You might have an idea what this is about from the title–or not. I have sort of made a decision to move from the city I have lived in for the last twenty-five years. This happened rather suddenly; one might call it spur of the moment. For a decision that is a life-changer, such a falling-off-a-cliff process seems a bit not-quite-there. Thinking about the way this realization that a decision has actually sort of been made, I have concluded that some decisions are not really decisions, and that many decisions are quite indecipherable. (Blame my sister for word choices–she got me into a word-a-day email thing.)
The whole thing began when I got an email from a friend telling me that she and her husband had taken an impromptu trip to Seattle, and while there had decided to continue the impromptuness and go on to the ocean for a few days. Well. Oceans. You know how I feel about oceans (and feet, but there’s another story there). I want oceans, I need oceans, I love oceans. Living a ten hour drive from the ocean is torture to my blue mind (yes, there is such a thing, it’s science). So suddenly I need to live somewhere much closer to that blue water with big waves.

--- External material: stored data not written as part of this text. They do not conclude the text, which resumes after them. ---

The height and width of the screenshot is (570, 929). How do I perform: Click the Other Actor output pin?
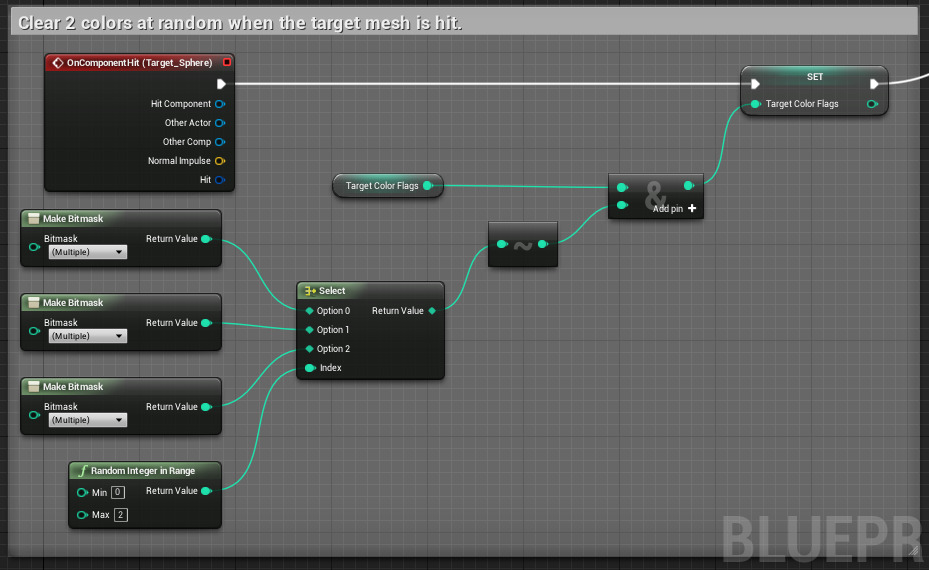[x=219, y=123]
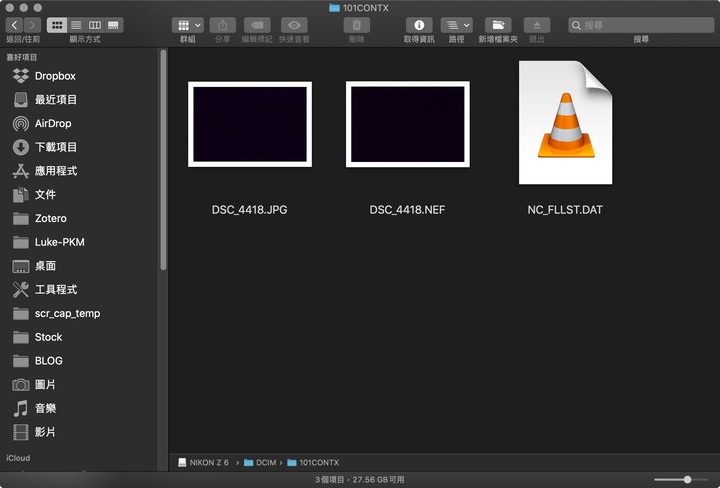Click the Get Info toolbar icon
This screenshot has height=488, width=720.
418,25
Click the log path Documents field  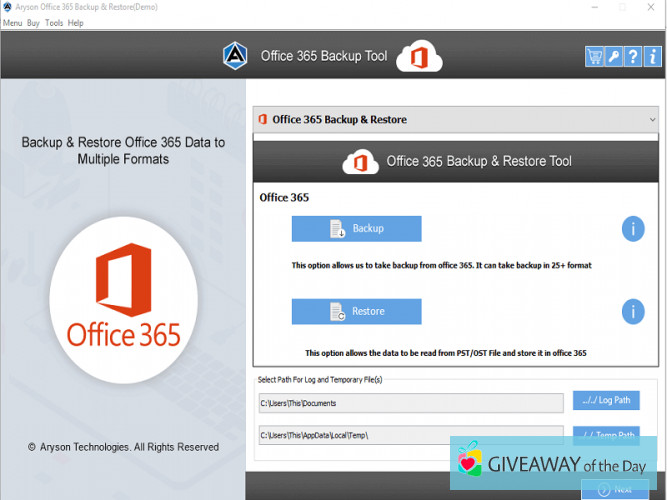[x=410, y=403]

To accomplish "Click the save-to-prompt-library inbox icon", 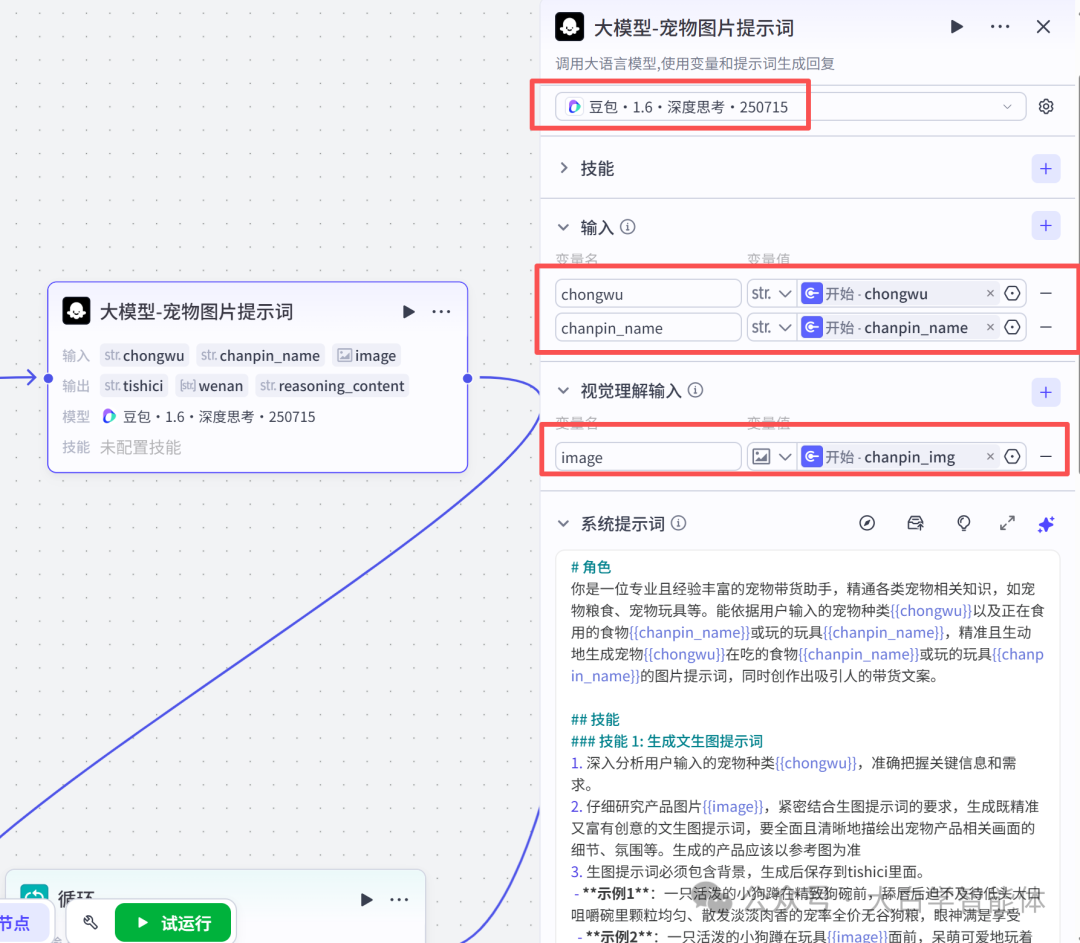I will coord(915,523).
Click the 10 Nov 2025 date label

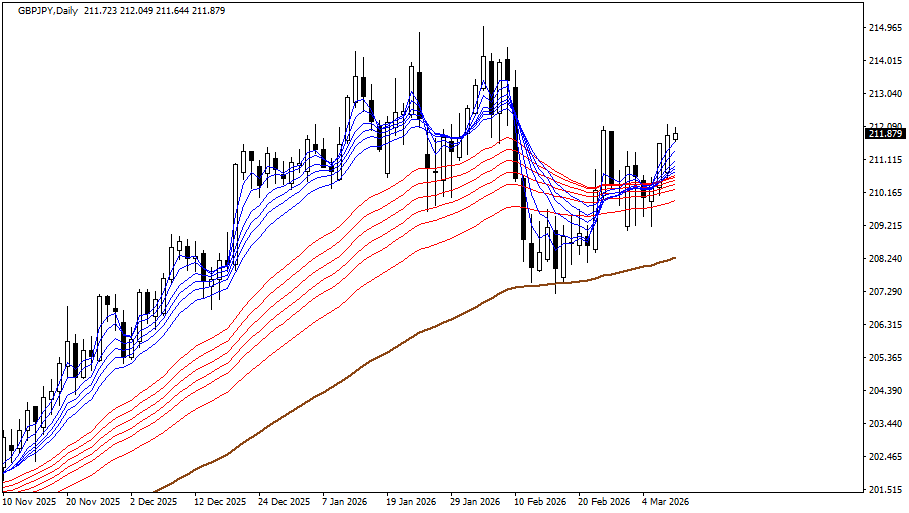click(30, 501)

So now the question is where. Seems I have a bunch of family in the Seattle area. (And, my talent agent has clients there who might need me in their next major motion somethings.) But even Seattle is not all that close to the ocean. Maybe Portland. My Dad grew up there. As good a reason as any to move there. When I moved to San Francisco, back in the day, I knew exactly one person, but that did not stop me from loading everything I owned into my Karmann Ghia and moving (I didn’t own much–my folks shipped the organ down later). But Seattle is nice, with lots of green (comes from the lots of rain), albeit (another of those word-a-day words) VERY expensive. Also would require less driving on very overcrowded freeways.

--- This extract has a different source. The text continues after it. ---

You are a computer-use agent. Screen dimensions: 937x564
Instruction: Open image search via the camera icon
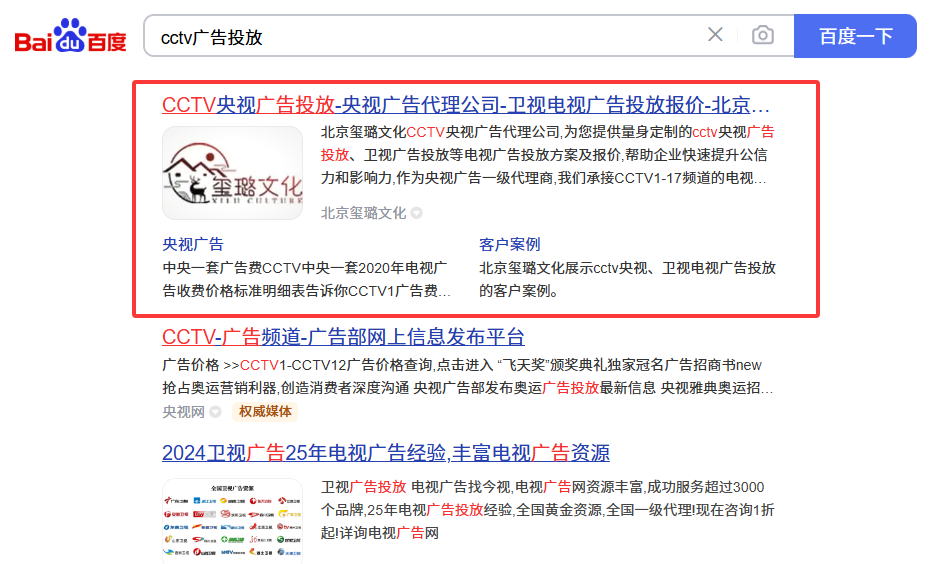click(763, 35)
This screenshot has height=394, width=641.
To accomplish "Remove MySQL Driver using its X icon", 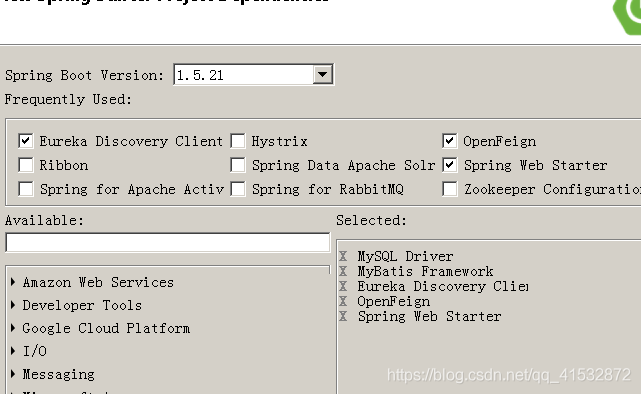I will [343, 256].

Doesn’t this all sound logical and well-considered? It is not either of those things. It was a decision that was never really a decision; it was a reaction, and an emotional one at that. I cannot logically weigh oceans and family against good friends and four seasons. What has resulted in my series of moves toward moving house is not decipherable in any way. It simply is.

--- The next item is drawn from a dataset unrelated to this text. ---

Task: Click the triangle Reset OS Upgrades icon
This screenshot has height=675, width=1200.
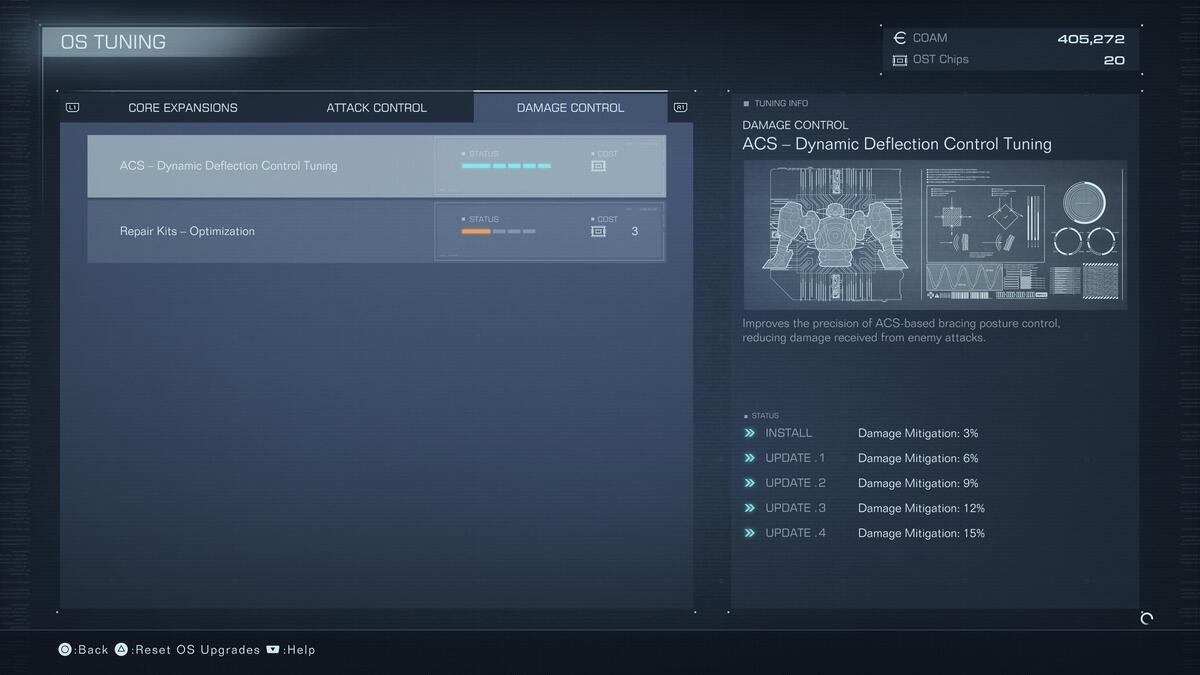Action: pyautogui.click(x=121, y=650)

This whole thing is combinations of scary and hopeful, fear of being wrong and sadness at what I will be leaving behind while at the same time feeling a near certainty that it is right. How I came to this is truly indecipherable. What will result is unknowable. Remember all my thinking about time? There is a present, a now, and that is all. The future does not exist except in imagination. Sometimes, when life is just too big, imagination fails. What joy!